• 課題
レジャー白書2014発表会の抜粋のうち、「株式会社マックアースが進めるスノーリゾート開発と市場創造」から「スキー場の運営をしています」」までを、両端の語句を含めて一字一句違えずに書き写してください。

• 抜粋
2014年9月11日
レジャー白書2014発表会を8月4日(月)15時から東京・渋谷の生産性ビル9階で開き、50名余りの方にご参加いただきました。本発表会はSPRINGフォーラムとして開いたもので、参加者間や参加者・講師間で活発な意見交換や質疑応答がおこなわれました。
まず余暇創研より、レジャー白書2014のポイントについて報告しました(レジャー白書についてはこちらをご参照)。
次に、一ノ本達己氏(株式会社マックアース代表取締役CEO)、手塚 寛氏(株式会社朝日コーポレーション代表取締役社長)が、スキーやゴルフ業界の活性化について話しました。お話しのポイントは次のとおりです。
株式会社マックアースが進めるスノーリゾート開発と市場創造
株式会社マックアース 代表取締役 CEO
一ノ本 達己氏
「53年前、兵庫県のハチ北高原にまだリフトの無いころ、父が食堂を始めたのが会社の始まりです。当時、山スキーのお客様向けにロッジを建ててそこからスタートしました。今はホテルになっています。1995年、28歳のときに代表取締役になり、2008年からスキー場運営に参入しました。現在は全国で29ヵ所のスキー場の運営をしています」
「もともとは山間地で、地域の男性は冬の間、出稼ぎに行っていました。スキー場ができたおかげで、リフト係員として勤めたり民宿をやったりして、1年通して同じ地域で住めるようになった。そういう経緯で自然発生的に生まれたスキー場は多いと思います。もし、スキー場の将来を悲観して閉めてしまうと、冬の職場がなくなり、そこに家族と一緒に住めなくなる。スキー場を継続することは、中山間地域の生活を守ることになると考えています」
「スキー場は20年くらいまったく投資されておらず、少しずつ古くなっていました。新しいリフトはできない。建物も年々老朽化する。ここで勝負するためには、しっかり投資しなければいけない、新しい施設ができていかないといけない。そのために何をするかです」

• 提供データ
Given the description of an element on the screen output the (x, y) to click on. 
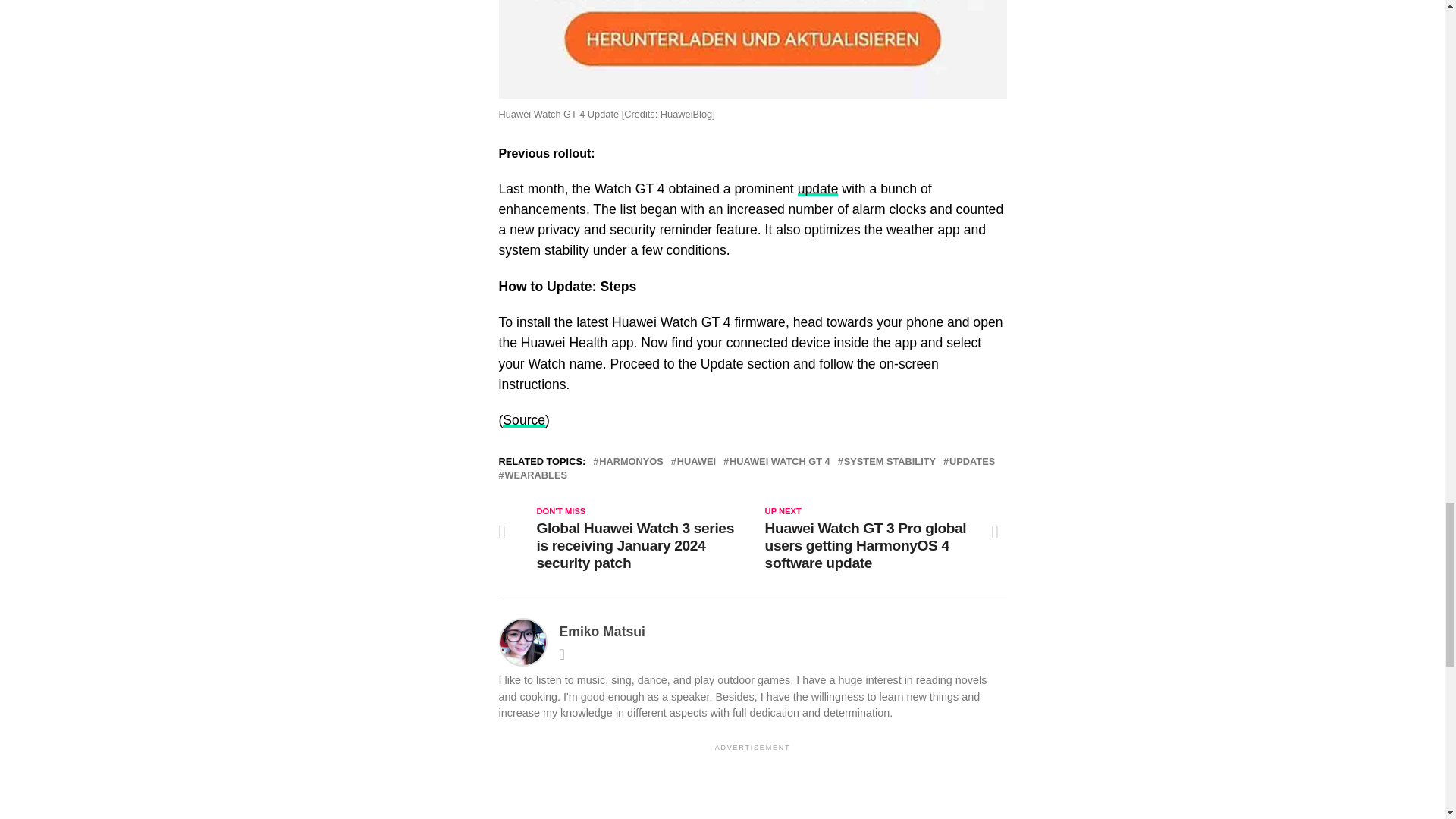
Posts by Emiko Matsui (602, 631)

==

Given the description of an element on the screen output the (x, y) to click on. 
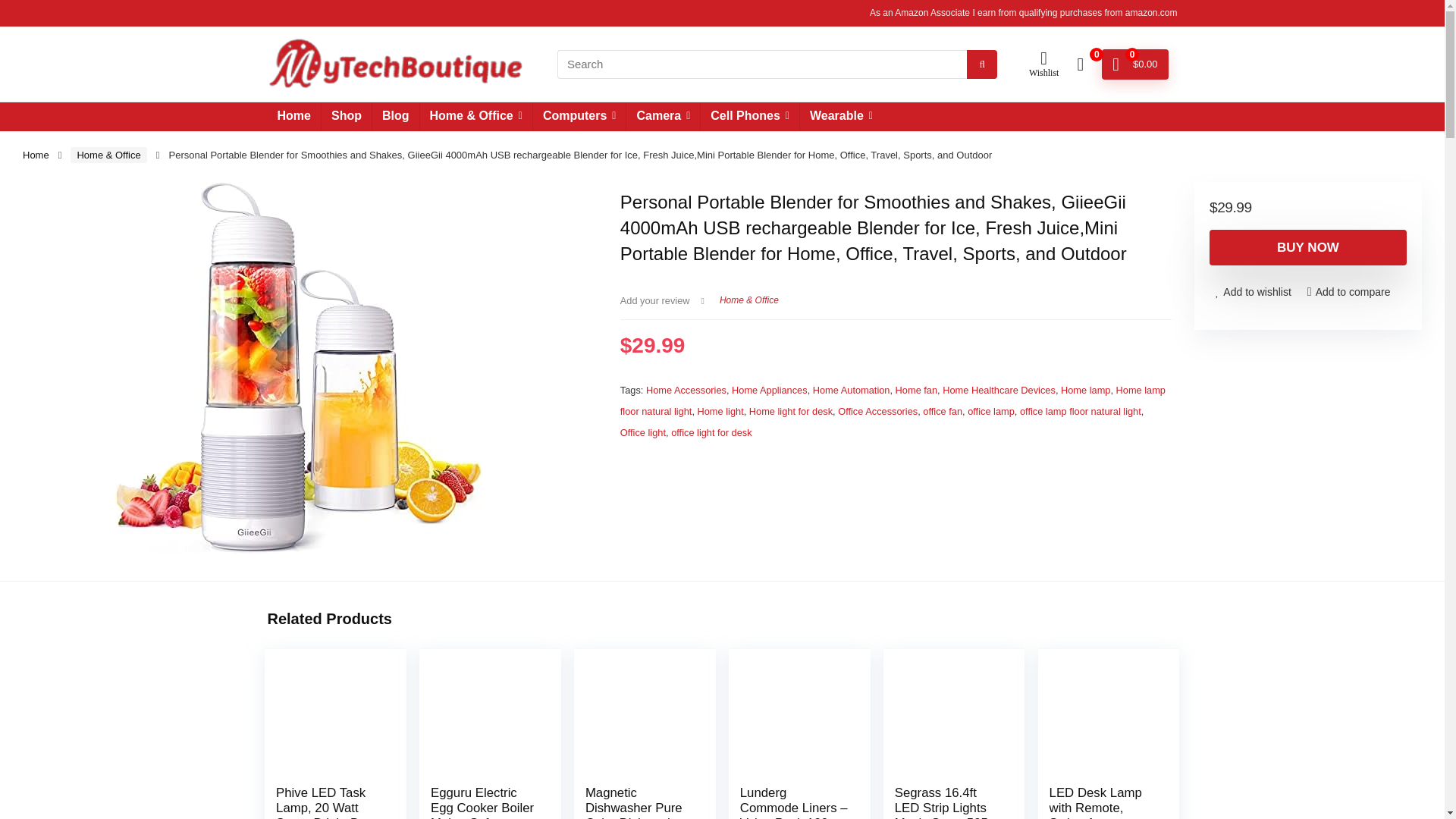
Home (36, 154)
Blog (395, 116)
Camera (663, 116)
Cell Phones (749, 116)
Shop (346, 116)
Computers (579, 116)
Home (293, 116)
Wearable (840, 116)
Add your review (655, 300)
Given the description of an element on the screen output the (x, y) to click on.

* * *

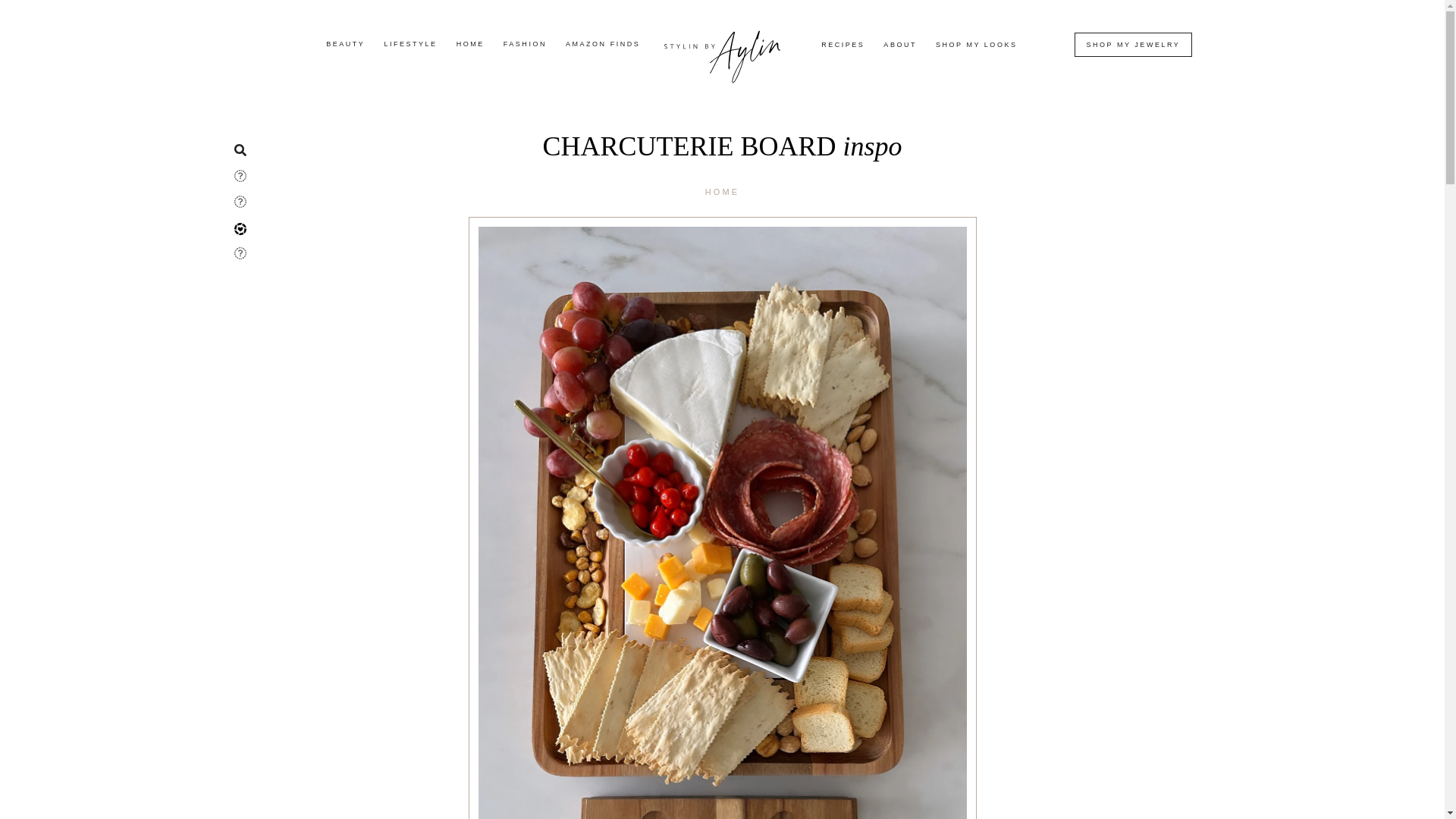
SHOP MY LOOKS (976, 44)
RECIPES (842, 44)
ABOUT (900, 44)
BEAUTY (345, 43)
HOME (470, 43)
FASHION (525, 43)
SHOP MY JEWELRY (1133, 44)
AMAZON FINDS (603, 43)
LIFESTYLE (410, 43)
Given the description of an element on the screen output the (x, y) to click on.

• 解答
株式会社マックアースが進めるスノーリゾート開発と市場創造
株式会社マックアース 代表取締役 CEO
一ノ本 達己氏
「53年前、兵庫県のハチ北高原にまだリフトの無いころ、父が食堂を始めたのが会社の始まりです。当時、山スキーのお客様向けにロッジを建ててそこからスタートしました。今はホテルになっています。1995年、28歳のときに代表取締役になり、2008年からスキー場運営に参入しました。現在は全国で29ヵ所のスキー場の運営をしています」